Exercise aim:
Render the material from its first line up to and including the line containing "I will coord(35,458)." as a Markdown table with the columns Row and Line. Leave out blank lines.

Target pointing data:
━━━━━━━━━━━━━━━━━━━━

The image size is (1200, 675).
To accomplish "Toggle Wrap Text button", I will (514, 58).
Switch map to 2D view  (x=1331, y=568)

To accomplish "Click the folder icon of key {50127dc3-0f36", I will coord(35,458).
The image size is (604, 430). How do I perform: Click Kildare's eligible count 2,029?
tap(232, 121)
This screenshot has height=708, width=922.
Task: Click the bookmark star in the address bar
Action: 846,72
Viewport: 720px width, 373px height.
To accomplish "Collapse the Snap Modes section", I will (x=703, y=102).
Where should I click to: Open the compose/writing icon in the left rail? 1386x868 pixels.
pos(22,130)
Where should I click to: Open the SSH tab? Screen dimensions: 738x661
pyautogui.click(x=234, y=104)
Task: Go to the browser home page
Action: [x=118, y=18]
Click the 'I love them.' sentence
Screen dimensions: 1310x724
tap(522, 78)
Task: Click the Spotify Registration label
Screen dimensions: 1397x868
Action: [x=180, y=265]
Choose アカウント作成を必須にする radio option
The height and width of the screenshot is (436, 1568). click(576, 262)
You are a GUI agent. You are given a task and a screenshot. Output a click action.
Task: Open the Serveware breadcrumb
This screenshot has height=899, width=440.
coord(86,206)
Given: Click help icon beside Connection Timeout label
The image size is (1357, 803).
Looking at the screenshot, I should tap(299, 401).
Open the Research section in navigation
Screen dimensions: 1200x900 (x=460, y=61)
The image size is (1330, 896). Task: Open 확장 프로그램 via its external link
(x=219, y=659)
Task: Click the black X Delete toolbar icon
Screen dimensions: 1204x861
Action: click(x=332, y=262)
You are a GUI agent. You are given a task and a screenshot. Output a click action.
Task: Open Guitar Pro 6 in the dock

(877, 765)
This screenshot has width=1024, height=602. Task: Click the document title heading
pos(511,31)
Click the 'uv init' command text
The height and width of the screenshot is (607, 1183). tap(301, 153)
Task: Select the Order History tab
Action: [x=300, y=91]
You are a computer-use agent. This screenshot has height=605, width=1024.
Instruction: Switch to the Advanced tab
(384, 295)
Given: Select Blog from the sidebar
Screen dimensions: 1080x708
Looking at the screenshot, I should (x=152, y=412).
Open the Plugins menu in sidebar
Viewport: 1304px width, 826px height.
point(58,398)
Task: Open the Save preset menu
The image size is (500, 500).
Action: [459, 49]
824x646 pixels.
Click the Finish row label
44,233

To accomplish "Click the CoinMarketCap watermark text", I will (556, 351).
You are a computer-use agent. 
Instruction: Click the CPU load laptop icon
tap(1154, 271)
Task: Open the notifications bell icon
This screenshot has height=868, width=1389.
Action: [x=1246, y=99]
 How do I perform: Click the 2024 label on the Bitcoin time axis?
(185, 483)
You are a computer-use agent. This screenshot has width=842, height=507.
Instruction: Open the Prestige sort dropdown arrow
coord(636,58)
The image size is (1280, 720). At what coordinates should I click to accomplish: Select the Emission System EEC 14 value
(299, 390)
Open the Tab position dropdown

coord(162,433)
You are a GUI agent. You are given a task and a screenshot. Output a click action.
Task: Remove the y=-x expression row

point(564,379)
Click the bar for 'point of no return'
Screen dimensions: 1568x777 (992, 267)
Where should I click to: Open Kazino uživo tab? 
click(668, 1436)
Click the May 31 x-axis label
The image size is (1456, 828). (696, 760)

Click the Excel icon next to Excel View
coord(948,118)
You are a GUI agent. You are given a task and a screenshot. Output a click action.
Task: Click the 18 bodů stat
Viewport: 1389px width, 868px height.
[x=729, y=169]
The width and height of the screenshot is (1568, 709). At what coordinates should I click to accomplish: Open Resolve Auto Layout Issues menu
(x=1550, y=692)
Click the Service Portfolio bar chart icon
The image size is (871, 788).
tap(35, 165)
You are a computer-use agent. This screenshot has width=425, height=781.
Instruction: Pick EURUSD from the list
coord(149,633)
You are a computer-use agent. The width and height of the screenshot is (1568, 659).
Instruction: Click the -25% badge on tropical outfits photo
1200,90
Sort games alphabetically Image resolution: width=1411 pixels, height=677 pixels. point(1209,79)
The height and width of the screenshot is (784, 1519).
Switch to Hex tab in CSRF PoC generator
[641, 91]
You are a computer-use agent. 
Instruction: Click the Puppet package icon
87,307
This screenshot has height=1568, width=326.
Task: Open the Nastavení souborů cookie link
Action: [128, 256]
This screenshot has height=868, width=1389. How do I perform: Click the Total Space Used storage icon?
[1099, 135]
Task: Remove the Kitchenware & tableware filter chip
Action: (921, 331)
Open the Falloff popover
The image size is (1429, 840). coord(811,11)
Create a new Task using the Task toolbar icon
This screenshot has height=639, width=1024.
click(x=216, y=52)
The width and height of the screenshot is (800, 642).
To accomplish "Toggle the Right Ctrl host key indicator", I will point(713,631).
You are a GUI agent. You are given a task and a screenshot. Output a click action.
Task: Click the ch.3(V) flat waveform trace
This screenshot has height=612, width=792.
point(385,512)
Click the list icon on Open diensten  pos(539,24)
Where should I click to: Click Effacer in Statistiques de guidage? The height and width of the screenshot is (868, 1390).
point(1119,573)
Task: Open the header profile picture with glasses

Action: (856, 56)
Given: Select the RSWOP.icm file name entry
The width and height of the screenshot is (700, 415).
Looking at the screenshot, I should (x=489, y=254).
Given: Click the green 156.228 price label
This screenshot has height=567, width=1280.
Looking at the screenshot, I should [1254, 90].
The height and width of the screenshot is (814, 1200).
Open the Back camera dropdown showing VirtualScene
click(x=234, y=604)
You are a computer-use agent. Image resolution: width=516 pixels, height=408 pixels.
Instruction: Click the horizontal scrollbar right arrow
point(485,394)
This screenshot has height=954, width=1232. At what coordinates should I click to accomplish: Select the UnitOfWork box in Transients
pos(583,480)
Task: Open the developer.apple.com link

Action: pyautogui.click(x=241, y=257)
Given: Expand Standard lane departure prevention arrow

━━━━━━━━━━━━━━━━━━━━

Output of the task:
| Row | Line |
|---|---|
| 1 | The image size is (1200, 675). |
| 2 | To accomplish "Toggle Wrap Text button", I will (514, 58). |
| 3 | Switch map to 2D view  (x=1331, y=568) |
| 4 | To accomplish "Click the folder icon of key {50127dc3-0f36", I will coord(35,458). |